The storm's high winds, the governor's declaration of a state of emergency and the announcement that county schools would be closed today helped in the decision, said fair manager John Kozenski Jr.
Kozenski also recalled that keeping the fair open at Sandy Point State Park during a storm several years ago proved to be a disaster as tents were uprooted.
"We don't need that much excitement, not in my lifetime," he said.
The fair opened yesterday afternoon, but soon gatekeepers began admitting people free as a few die-hard fans weathered the rain to stop by. Carnival rides could not be inspected because of the rain, and several farmers delayed bringing in livestock.
Organizers were expecting to close early yesterday evening after the Fair Queen pageant and postpone opening ceremonies today.
Kozenski said he would decide today whether the fair could reopen tomorrow.
The annual slice of country life is scheduled to run through the weekend, competing with the Maryland Renaissance Festival -- also in Crownsville -- and culminate in a concert Sunday by country music duo The Kinleys.
Despite the bad weather and closure, organizers say they hope to see thousands of loyal fair-goers pass through the gates. In 1987, when it rained four out of the fair's five days, it drew about 20,000 visitors, Kozenski said.
"With some of them, it's still a tradition," Kozenski said. "Others have children or grandchildren that enter stuff, and they want to see it. A lot of people come for the demonstrations -- quilting, honey extraction."
The fair displays many facets of farming life, reaching back to an era when cornstalks and tobacco plants dominated the county's landscape. For farmers and 4-H'ers who have spent all season preparing for the event, it's a harvest of products and public appreciation.
"It all goes back to taking pride in something you care about and you think you did [it] well," Kozenski said.
The competitions and displays portray skills that were essential to rural and farm life: gardening, canning, husbandry, hog-calling, scarecrow making -- even husband-calling.

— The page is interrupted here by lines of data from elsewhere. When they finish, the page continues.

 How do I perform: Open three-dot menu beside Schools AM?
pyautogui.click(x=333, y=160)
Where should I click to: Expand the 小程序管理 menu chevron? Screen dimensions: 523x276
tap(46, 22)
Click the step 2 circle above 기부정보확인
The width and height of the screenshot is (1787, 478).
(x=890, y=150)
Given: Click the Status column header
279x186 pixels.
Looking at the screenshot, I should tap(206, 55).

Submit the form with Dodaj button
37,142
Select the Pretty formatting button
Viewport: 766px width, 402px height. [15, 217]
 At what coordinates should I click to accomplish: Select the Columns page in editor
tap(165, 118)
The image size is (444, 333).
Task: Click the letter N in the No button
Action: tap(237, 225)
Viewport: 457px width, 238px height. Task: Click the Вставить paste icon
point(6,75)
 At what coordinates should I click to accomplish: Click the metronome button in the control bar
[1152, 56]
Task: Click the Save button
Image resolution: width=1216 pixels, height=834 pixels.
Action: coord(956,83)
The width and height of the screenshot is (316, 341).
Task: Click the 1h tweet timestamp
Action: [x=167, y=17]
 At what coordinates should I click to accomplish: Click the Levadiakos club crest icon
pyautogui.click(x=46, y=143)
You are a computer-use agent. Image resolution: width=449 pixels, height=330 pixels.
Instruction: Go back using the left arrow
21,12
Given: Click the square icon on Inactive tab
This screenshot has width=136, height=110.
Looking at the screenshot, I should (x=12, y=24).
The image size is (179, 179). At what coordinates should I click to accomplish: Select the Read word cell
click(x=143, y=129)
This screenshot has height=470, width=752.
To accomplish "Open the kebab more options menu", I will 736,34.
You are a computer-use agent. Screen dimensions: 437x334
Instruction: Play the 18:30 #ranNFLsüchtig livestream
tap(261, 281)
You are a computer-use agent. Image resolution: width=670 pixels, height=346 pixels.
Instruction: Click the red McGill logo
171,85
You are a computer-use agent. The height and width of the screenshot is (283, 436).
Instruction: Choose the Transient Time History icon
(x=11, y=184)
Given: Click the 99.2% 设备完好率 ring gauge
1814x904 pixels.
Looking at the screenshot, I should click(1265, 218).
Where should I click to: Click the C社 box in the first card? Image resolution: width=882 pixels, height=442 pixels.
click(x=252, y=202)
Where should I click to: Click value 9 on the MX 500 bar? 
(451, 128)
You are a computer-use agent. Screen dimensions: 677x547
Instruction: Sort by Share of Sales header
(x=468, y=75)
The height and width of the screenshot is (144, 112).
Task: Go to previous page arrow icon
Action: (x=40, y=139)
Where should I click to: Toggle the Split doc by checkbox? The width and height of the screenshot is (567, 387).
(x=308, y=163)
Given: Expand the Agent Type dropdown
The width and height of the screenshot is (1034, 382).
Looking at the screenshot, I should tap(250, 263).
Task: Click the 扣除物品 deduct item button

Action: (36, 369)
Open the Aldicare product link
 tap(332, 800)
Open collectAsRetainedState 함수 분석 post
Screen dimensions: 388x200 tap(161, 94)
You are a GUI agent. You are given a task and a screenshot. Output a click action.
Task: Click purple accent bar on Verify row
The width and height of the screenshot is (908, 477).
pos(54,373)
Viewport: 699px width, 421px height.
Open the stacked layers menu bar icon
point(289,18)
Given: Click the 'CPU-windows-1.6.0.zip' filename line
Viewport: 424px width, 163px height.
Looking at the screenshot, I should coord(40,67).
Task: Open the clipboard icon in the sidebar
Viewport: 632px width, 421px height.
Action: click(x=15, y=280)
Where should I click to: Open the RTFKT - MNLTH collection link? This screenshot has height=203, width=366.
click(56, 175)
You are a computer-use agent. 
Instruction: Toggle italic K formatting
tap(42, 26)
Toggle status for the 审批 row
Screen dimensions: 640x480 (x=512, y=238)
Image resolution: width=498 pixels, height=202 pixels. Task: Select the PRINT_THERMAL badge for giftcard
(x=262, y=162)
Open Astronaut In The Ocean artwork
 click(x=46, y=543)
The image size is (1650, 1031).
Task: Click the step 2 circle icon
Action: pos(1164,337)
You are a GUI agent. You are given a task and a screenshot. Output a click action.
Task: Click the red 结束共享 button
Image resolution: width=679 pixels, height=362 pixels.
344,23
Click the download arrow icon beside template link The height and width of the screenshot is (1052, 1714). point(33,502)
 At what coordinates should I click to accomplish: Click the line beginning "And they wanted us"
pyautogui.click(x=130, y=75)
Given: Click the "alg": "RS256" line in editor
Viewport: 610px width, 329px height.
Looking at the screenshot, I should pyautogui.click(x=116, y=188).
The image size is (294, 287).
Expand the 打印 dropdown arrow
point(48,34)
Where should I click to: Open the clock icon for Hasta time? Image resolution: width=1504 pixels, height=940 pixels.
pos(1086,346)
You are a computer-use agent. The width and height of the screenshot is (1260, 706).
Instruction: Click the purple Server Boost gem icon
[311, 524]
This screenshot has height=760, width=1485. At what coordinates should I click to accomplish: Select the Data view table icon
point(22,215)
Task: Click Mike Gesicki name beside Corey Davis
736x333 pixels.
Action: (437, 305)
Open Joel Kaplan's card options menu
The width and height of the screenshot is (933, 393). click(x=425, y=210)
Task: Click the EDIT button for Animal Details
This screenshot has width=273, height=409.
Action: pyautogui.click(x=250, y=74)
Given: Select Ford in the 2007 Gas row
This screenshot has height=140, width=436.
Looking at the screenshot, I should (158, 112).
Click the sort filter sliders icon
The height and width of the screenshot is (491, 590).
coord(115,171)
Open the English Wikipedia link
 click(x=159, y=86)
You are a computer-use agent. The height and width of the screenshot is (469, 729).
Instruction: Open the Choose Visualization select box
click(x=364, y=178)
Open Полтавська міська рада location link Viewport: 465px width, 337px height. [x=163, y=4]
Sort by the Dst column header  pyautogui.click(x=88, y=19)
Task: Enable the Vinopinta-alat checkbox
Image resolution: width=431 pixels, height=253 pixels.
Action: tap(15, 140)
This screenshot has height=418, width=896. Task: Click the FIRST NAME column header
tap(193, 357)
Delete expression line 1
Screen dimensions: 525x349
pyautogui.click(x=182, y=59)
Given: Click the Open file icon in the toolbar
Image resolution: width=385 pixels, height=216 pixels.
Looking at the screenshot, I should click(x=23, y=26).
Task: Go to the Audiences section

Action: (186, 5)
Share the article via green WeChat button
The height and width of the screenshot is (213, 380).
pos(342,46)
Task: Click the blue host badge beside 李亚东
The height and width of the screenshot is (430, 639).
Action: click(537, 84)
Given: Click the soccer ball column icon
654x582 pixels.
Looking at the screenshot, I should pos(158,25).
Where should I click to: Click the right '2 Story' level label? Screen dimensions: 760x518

"You call your husband's name nice and loud and clear, and we rate you on it," said Lisa Anderson, who organizes the competition. "Country people go out there [in the field] and call their husband so they can come eat dinner."
Competing scents -- some fragrant, some pungent -- lead visitors to attractions that include homemade pies and cakes; potted plants and fresh-cut flowers; calves, sheep and baby ducks for petting; and livestock judged for ribbons and for sale.
The homespun lifestyle showcased at the fair can seem almost foreign in a county where suburban sprawl is gobbling up farmland. According to the Maryland Agricultural Statistics Service, the county went from having 567 farms in 1987 to 412 in 1997, the latest year for which statistics are available. In the same time, farmed acres in the county dipped from 42,000 to 34,000, the statistics show.
That makes the fair all the more necessary, organizers say. Like the canned goods rural residents used to squirrel away for leaner times, Kozenski said, it is important to preserve the skills that are showcased in the annual celebration.
"If anything happened to the computer age, we'd be in the dark age," Kozenski said. "Very few people know anything about how to hand-sew a garment, but as long as someone does, they can teach someone else."